The episode ends very anticlimactically. After setting up a trial of sorts between Amy and Leela, it just ends on the simple affirmation that because Amy loves her children she is their real mother. It’s sweet and all, but does feel like a cop-out -the closest thing to a climax then becoming Kif’s new fatherhood prompting him to spare the lives of the parasite-looking bear family that had abducted Zapp (in this we again see his astonishing Rambo-like competence). Notably, the children are not written off at the end the way they were in “Kif Gets Knocked Up a Notch”, meaning that they’re here to stay as an aspect of Amy and Kif’s life on the series. I think that’s pretty cool. The episode did a nice job with this story, and I hope the show can continue on this track and better in the upcoming weeks.
And now some stray observations
- The “Hulurama” mutation of the title is still there and I despise it. Also, not really feeling the “Twentieth Century Pictures presents” banner that makes the show out to be much more serious than it is. But the “Hulurama” thing has got to go! It’s like a watermark, brand consolidation to the most obnoxious degree, and I would almost prefer the dream ads of the year 3000 to looking at this garbage at the front of one of my favourite, iconic opening themes.
- Don’t know if you noticed, but Futurama went and subtly recast one of its characters there. It’s for the best. Billy West’s performance as Leo Wong is arguably the recurring feature of the show that has aged the worst. And a show that otherwise was ahead of the game in casting with racial sensitivity (virtually all the black characters who have shown up have been voiced by Phil LaMarr, Dawnn Lewis or a black guest star). Plus, it was always a pretty egregious caricature. Feodor Chin now voices Leo with about forty per cent less of a racist accent.
- A curious thing about the end credits: Katey Sagal is first-billed this time, leading me to believe the show is cycling between her, DiMaggio, and West over the top credit. If so, it’s an equitable choice that implicitly frames Fry, Leela, and Bender as co-protagonists. We’ll see if West comes first next time.

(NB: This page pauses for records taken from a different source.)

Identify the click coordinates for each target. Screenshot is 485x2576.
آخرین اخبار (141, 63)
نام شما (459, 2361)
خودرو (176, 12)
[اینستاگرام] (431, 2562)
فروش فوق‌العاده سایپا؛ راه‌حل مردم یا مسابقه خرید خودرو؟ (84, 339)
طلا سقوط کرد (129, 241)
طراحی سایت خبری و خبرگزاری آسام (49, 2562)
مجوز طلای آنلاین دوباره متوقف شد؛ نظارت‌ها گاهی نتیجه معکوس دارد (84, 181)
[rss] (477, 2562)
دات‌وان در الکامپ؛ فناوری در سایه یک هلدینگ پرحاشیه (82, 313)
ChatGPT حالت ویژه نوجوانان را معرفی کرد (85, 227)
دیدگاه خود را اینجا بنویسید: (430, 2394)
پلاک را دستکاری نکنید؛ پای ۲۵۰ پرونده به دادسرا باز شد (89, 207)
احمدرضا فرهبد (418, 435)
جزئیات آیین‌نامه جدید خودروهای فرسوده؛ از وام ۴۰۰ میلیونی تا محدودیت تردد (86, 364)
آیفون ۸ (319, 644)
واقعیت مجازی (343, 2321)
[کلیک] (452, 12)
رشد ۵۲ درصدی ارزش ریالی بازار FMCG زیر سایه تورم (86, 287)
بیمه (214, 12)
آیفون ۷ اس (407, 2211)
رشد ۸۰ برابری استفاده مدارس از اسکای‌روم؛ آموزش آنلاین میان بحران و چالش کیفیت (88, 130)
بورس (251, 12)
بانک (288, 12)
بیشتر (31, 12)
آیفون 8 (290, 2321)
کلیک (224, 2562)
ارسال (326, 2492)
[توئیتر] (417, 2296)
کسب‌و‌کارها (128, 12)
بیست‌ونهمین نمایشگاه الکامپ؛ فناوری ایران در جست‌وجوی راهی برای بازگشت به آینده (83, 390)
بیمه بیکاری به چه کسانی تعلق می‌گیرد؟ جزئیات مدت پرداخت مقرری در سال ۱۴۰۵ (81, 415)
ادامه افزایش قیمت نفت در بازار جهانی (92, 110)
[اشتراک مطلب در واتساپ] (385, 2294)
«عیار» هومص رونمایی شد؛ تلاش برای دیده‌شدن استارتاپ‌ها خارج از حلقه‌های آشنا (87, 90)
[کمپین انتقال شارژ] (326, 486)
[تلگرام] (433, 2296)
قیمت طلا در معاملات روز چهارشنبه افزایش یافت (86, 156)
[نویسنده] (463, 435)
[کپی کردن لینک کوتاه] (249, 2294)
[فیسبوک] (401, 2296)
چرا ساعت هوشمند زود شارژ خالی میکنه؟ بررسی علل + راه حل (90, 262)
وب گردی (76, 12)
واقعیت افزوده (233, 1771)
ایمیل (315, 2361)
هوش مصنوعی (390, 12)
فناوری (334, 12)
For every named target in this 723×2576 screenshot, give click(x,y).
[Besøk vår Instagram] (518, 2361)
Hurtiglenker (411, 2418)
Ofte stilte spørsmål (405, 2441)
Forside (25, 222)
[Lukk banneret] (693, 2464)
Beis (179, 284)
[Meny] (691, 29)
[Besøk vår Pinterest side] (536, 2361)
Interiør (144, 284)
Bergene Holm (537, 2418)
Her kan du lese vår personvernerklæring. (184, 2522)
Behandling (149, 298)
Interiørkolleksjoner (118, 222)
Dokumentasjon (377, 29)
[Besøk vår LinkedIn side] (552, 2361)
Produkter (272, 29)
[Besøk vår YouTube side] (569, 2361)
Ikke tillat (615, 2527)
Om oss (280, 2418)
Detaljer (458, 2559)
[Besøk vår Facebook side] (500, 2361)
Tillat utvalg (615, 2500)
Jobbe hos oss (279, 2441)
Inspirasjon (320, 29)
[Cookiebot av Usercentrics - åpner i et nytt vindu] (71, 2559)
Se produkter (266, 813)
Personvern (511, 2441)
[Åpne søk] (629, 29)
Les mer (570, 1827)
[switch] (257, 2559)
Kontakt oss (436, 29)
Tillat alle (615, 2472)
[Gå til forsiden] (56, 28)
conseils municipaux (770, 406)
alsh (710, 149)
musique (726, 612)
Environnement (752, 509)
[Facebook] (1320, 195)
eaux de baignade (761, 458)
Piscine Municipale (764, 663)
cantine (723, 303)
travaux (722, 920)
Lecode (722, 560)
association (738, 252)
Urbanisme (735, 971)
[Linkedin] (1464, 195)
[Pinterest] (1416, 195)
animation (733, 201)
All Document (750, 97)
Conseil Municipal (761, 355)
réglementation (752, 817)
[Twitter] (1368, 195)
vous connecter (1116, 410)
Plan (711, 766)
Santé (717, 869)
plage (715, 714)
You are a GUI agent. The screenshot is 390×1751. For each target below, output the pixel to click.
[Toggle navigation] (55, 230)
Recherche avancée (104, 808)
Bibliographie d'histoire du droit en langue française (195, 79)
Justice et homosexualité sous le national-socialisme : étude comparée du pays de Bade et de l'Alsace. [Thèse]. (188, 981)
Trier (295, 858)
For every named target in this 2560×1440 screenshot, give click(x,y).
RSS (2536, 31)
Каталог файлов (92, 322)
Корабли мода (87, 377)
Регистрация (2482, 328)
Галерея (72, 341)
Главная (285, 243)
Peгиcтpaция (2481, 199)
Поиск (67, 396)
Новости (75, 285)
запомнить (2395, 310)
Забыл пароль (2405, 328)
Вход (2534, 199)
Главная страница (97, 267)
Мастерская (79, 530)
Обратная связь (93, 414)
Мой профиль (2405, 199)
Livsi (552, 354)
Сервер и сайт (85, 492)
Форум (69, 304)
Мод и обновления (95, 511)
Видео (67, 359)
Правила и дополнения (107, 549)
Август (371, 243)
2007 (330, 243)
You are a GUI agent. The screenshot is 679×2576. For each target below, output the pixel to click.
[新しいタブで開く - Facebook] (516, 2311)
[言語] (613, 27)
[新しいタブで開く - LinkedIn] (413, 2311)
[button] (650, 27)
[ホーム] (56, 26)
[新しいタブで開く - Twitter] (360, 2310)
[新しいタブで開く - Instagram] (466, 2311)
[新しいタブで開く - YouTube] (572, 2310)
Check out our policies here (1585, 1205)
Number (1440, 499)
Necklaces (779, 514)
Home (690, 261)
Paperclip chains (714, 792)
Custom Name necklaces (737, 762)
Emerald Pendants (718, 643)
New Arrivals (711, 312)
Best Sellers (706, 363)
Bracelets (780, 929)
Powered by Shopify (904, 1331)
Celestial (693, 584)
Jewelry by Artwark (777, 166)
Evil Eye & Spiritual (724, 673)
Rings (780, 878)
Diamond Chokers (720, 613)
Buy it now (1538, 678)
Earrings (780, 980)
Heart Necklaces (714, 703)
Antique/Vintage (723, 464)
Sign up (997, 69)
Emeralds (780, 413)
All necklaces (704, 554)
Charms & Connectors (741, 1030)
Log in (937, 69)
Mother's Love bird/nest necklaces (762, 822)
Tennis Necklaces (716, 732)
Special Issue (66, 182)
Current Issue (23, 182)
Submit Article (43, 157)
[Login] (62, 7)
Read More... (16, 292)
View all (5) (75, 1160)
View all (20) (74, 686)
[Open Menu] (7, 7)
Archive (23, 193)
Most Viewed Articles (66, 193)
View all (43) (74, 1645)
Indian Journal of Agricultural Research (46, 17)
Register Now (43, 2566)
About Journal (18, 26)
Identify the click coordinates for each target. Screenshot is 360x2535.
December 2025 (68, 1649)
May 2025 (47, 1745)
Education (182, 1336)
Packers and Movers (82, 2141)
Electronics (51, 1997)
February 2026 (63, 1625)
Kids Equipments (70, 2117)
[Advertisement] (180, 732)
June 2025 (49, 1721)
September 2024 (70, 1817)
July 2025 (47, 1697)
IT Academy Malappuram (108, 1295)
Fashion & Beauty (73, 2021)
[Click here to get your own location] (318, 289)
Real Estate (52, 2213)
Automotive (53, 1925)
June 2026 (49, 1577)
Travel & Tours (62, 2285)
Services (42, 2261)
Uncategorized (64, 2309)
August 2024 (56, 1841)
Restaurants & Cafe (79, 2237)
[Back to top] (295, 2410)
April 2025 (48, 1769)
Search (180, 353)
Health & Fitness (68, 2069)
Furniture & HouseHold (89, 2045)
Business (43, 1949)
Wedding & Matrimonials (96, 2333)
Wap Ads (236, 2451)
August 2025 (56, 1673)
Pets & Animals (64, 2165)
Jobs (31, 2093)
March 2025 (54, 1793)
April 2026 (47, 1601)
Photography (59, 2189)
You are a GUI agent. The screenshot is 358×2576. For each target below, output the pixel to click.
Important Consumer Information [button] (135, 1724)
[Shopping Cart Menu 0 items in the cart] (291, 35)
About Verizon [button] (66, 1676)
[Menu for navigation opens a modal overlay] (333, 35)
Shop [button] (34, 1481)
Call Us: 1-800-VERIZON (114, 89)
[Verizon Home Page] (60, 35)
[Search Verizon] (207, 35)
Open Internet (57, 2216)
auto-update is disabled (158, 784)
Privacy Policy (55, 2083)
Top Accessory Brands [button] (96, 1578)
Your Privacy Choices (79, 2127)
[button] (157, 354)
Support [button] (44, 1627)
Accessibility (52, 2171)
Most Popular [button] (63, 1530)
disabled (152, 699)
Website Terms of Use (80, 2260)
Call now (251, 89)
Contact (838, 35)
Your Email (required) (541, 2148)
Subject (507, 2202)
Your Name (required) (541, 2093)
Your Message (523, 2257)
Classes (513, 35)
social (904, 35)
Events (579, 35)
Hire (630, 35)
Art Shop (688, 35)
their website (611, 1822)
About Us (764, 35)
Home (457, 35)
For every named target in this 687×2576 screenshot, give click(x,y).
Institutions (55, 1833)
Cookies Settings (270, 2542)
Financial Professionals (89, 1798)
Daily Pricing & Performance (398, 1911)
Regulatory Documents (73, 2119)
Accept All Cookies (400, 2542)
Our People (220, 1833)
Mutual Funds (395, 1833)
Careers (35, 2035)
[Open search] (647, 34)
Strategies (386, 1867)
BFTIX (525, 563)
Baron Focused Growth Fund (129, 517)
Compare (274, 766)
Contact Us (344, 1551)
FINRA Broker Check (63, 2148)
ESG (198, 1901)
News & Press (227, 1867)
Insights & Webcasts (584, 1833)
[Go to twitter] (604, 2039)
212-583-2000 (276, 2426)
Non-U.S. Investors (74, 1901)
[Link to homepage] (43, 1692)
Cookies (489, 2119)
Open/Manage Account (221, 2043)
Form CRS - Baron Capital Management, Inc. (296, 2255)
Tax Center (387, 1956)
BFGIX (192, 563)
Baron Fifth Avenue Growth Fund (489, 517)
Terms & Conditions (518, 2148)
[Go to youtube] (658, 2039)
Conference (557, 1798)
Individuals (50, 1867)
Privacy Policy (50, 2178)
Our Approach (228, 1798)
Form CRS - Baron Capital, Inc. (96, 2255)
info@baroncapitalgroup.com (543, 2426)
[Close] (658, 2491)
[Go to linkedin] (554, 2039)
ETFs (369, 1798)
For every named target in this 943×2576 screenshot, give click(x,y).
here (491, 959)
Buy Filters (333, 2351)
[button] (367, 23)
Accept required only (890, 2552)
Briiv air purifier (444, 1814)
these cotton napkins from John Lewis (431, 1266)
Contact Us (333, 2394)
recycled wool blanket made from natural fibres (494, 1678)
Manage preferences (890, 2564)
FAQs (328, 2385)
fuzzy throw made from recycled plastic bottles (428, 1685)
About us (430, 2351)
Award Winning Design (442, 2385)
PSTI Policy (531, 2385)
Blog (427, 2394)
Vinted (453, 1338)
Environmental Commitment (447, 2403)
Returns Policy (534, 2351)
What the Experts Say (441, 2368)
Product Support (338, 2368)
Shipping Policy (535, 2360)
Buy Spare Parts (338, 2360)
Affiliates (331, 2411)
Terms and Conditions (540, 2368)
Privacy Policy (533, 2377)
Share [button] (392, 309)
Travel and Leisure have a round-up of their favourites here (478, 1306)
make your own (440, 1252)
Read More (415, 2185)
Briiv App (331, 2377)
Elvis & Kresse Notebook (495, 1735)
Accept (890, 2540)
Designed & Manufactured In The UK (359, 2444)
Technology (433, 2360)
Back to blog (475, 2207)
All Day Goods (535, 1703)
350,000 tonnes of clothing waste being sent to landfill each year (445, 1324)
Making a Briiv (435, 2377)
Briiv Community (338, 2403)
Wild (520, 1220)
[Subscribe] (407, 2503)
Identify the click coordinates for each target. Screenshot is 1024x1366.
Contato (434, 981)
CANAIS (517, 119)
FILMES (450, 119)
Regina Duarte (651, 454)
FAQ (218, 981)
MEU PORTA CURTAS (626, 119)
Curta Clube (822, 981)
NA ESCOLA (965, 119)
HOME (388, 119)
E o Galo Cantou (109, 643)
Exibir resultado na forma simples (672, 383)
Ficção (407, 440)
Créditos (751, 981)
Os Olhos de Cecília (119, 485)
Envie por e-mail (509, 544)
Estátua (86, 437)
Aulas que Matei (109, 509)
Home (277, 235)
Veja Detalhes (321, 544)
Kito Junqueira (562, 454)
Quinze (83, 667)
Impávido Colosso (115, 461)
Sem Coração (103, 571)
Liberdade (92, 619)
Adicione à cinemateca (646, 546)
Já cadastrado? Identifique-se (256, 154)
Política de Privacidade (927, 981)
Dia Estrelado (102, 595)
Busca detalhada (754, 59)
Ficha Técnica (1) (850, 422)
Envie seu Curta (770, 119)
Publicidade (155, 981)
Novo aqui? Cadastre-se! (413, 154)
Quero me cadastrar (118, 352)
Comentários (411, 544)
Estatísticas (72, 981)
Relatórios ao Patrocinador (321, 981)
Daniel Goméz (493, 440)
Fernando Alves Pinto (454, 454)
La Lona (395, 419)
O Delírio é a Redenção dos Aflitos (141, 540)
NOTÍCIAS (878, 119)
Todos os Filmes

- I’ve got some issues with the characterizations of Fry and Leela thus far. Fry sucking on his jacket at a stain that supposedly has been there since he got frozen feels beyond the bounds of his particular stupidity. Also, the fact he has nothing of value to offer anyone. And the attitude to Leela seems a bit laissez-faire as well, like the casual drunkenness. I know these are jokes, but the former just feels condescending, and the latter like the kind of thing the old show would have used to illustrate a slump, not a regular character motion.
- Turns out Amy and Kif’s children have just the tiniest bit of Scruffy’s DNA in them because in his own words “Scruffy’s stuff gets around.”